2024 Berks football coverage
presented by UECU

(This story was produced by LNP/Lancasteronline, and published in partnership with MikeDragoSports.com.)
By Mike Gross — LNP/Lancasteronline
MECHANICSBURG — For roughly 85% of Manheim Township’s season opener at Cumberland Valley Friday the Blue Streaks utterly dominated.
Some lapses here and there — particularly in pass coverage — kept it closer on the scoreboard than it seemed on the field, and finally, oddly, special teams were key to Township’s 42-14 victory in a season opener at Chapman Field.
A preponderance of this night’s evidence says the Blue Streaks, Lancaster-Lebanon League Section 1 champions and District 3 Class 6A finalists a year ago, will again be a force.
“I told the guys at halftime we were beating ourselves,” Township coach Mark Evans said, even though his club took a 21-14 lead to the break.
“It was really all correctable errors,” he said. “A team makes its most dramatic improvement from Week 1 to Week 2.”
As for CV, Township has now beaten it three straight times, including the District 3 playoffs. The Eagles are a big and traditionally-powerful football program that Evans this week called “a mirror image” of his own.
Township held CV to 20 rushing yards. The Streaks racked up 24 first downs, and got a big game from running back Declan Clancy, who had 120 rushing yards, 53 receiving yards and four touchdowns.
They got a very solid debut from senior quarterback Carson Weisser, who completed 11-of-21 throws for 202 yards and two scores.
The Streaks’ veteran offensive line was as advertised, and Township mostly won in the trenches on both sides.
But the Eagles had pass plays of 81, 39, 29, 28 and 28 yards, mostly on extended plays when the Township secondary failed to maintain assignments.

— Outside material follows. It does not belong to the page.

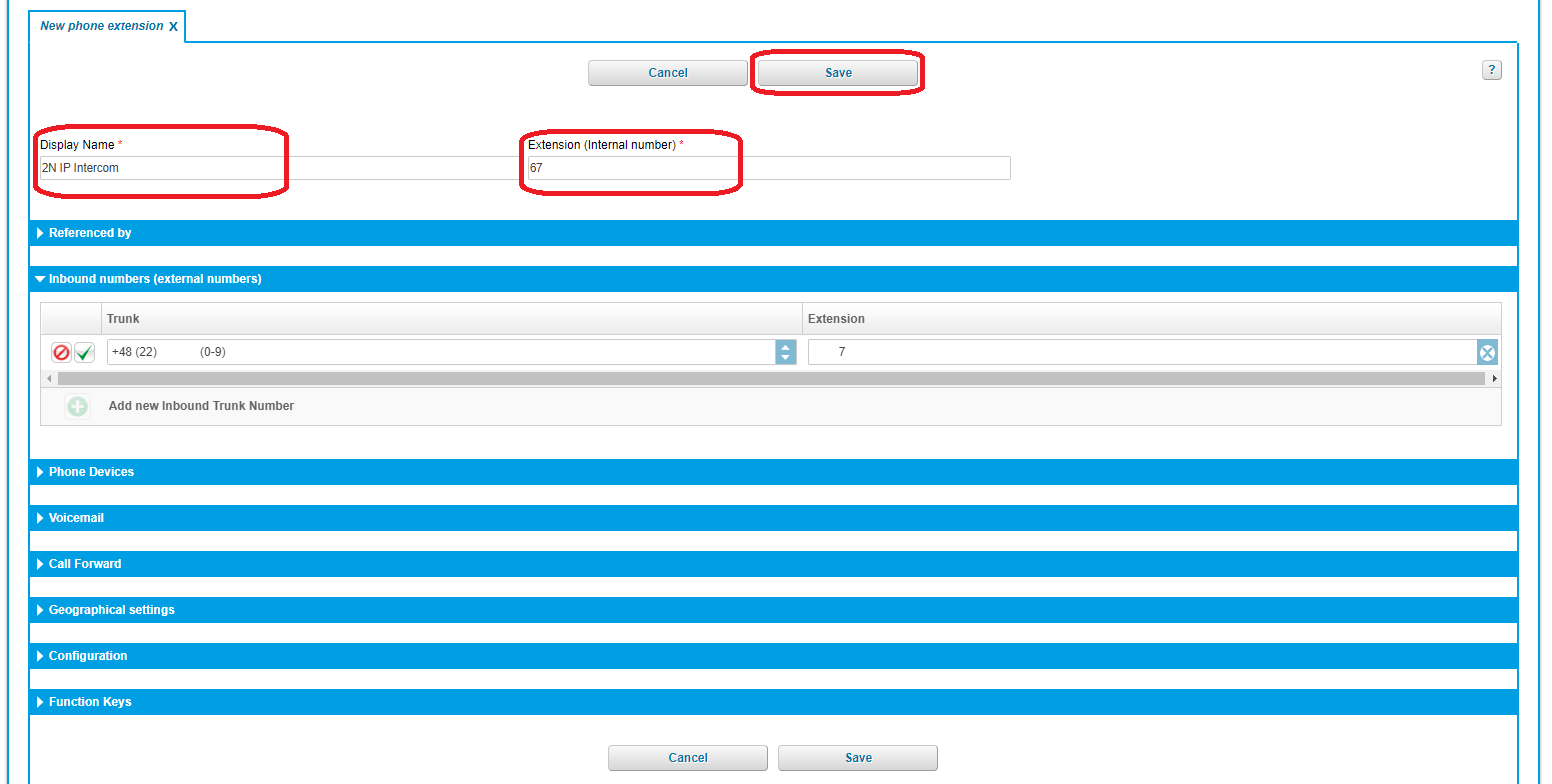
Task: Expand the Call Forward section
Action: pyautogui.click(x=85, y=564)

“That’s really the scramble drill, right,” Evans said. “We have some guys who are playing their way into experience, and they shot themselves in the foot.”
So, again, it fell to special teams to get Township comfortably by.
The Streaks forced a fumble on a kickoff return in a 7-7 game in the first quarter, and Township quickly turned that into a score, and a lead it would never give up, on Weisser’s 22-yard connection with Clancy.
Allan Feliciano started the second half with a cannon-shot 97-yard TD kickoff return.
Late in the third quarter, CV critically committed a roughing-the-punter penalty, keeping a Township drive alive which ended in Weisser’s 18-yard TD strike to Charlie Hill.
Four plays later Hill got Township’s second interception, and the Streaks closed the deal with a grinding, nine-play, penalty-slowed drive, Clancy refusing to be denied, pounding up the middle on third-and-goal from the 11.
“I wouldn’t say he’s small,” Evans said of Clancy, who’s listed at 5-10, 195. “He runs over people. Pound-for-pound, he’s one of the toughest kids I know.”